Re: It's not You, It's Me
I tend to be a "look to the source" type of person, so when I first started getting exposed to "internal strength", I started looking at it from an aikido perspective, which led to me looking at who was doing it from a Daito ryu perspective, which led to me looking at where those skills may have made their way over from China, which led me to looking at Southern vs. Northern models which ultimately had me land at the six harmonies definition via the neijia as the source of what I was starting to understand as "internal strength".
"Aiki" as it seems to be used here, is more an application of what I would consider "internal strength" principles, so I seem to stand with the folks that say without "internal strength" there isn't really "aikido" as the founder was describing it. I also think the founder was a bit of a nut with a god complex that allowed for a pseudo cult to spring up which his son then marketed the heck out of into a worldwide movement which has since been branded and re-branded to be whatever the heck people wanted it to be. So from the source of "aiki" comes many later versions and interpretations of "Aiki-do".
I don't really think "internal strength" or "aiki" is all that and a bag of chips for most people simply because the law of percentages dictates that the majority of the folks doing it will not 1) Work hard enough to get anywhere (it takes a TREMENDOUS AMOUNT OF WORK) 2) Will not think through the logic and ramifications to the degree it takes to train the body to skillfully manifest the core tenets of 6h and then go back to 1 which is more physical training and conditioning.
I think what a lot of people are considering to be "internal strength" begins and ends with what would be normally classified as "stupid jin tricks" that can be applied with an understanding of ground/gravity power, plus cheated or amplified by bracing and solid physical structure (which is somewhat ironic because to really do "stupid jin tricks" well, you shouldn't need much bracing and structure, but that's a different convo).
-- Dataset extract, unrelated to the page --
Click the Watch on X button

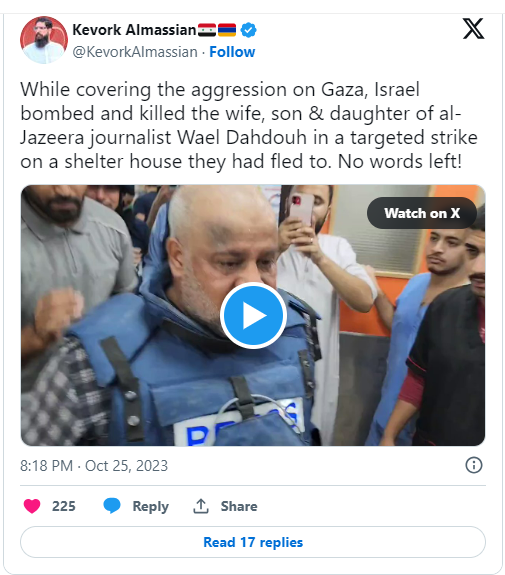click(x=422, y=213)
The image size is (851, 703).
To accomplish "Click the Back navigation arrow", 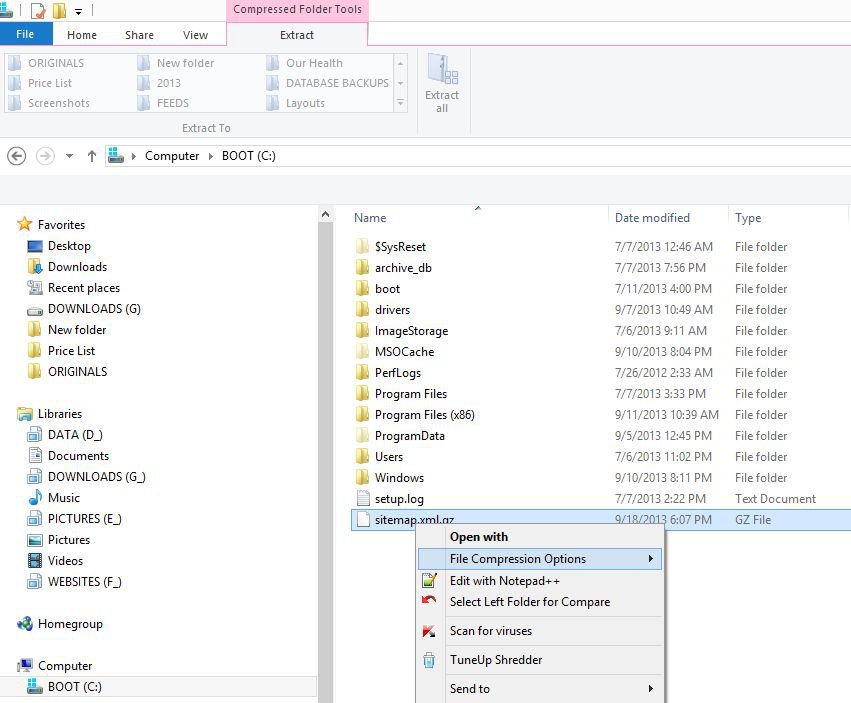I will [x=16, y=156].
To Demetrio's point, if the extent of your martial arts practice is practicing ritualistic role-playing via dress-up and Asian cultural dancing, then this level of "internal strength" I describe is going to be pretty awesome.
If you look at the 6h definitions, then you'll see there are a bunch of deeper areas of study within the model of "internal strength" beyond ground/gravity (and there's some very specific implications regarding correct application of ground/gravity powers) and where they're bridged by types of long muscle and body connectivity exercises. The latter can be done with varying degrees of complexity and cohesiveness - which then gets into which parts of the body act as the control centers for these unified conditioning and skill building activities - THEN there's how they get applied in the physical sense which is why it's still kinda sorta handy to have a martial arts container that allows you to express them.
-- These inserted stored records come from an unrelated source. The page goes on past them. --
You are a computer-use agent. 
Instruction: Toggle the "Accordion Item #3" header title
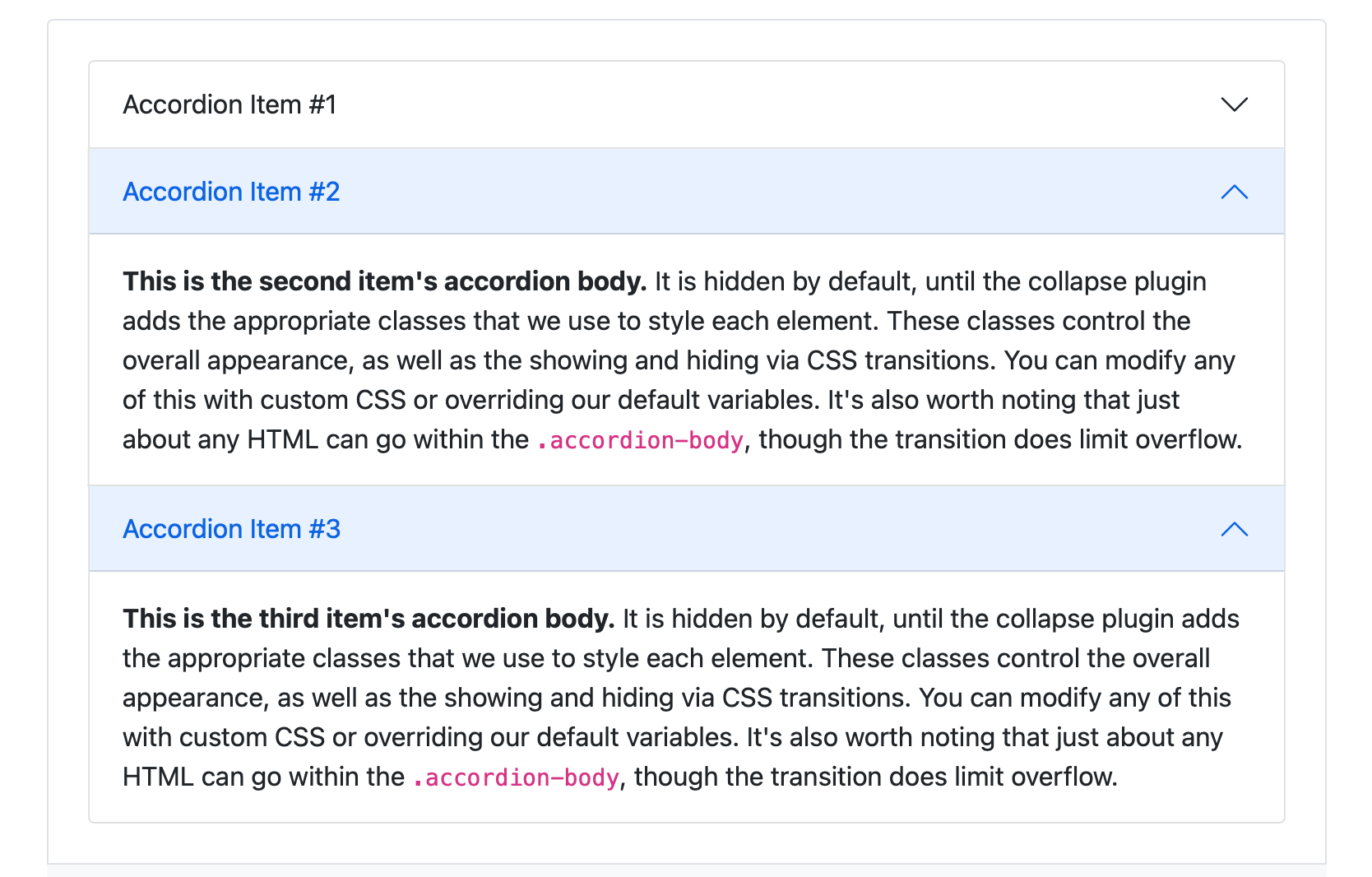tap(231, 529)
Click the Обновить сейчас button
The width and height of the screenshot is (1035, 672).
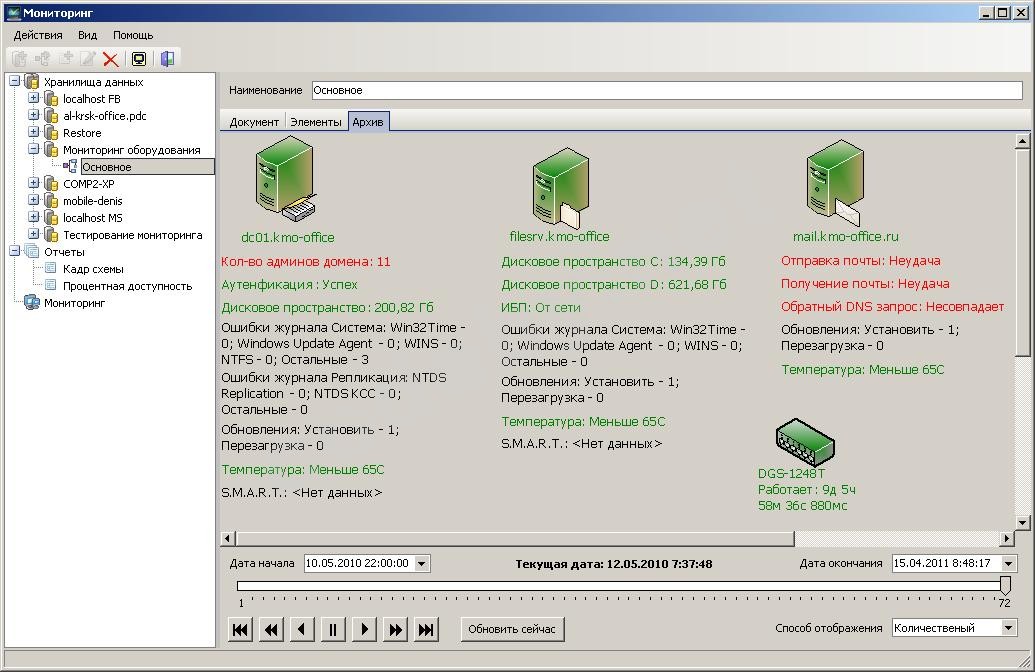tap(513, 629)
I think where it gets more interesting from an "internal strength" perspective is with regard to the type of body connectivity that results from the training, some pretty staggering implications regarding the amount of power you can generate when all the conditioned and connected gears work together and the notion of this type of study being part of what's referenced in the ancient texts regarding "the superior man". Especially as the body ages and certain types of musculature fade, there's some interesting evidence that suggests this type of cohesiveness retains greater potency into a more advanced age than the normal localized muscle development.
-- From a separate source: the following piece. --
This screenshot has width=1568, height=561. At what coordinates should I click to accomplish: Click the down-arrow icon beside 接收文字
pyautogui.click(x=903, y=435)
Do I think there's advantages to this type of training from a fighting/martial arts application standpoint - absolutely! But for folks in the sport fight game, I think there's better ways to train with faster time-to-market based on what's been developed already within the sporting sphere. Do I think there's opportunities for overlap, yes!! (been playing with that and I do think there are some acceleration potentials, but they hardly replace competency in standup, clinch and ground) Do I think "THIS STUFF" (internal strength and aiki) should belong in any and every martial art?? YES! BUT . . . they DO NOT REPLACE A MARTIAL ART . . . plus for those of you that don't want to work hard, this is definitely not the place for you to latch onto as a silver bullet magic power. It adds a ton more work and if you're stuck at only training it 3 nights a week, then this will at best be another kind of parlor trick.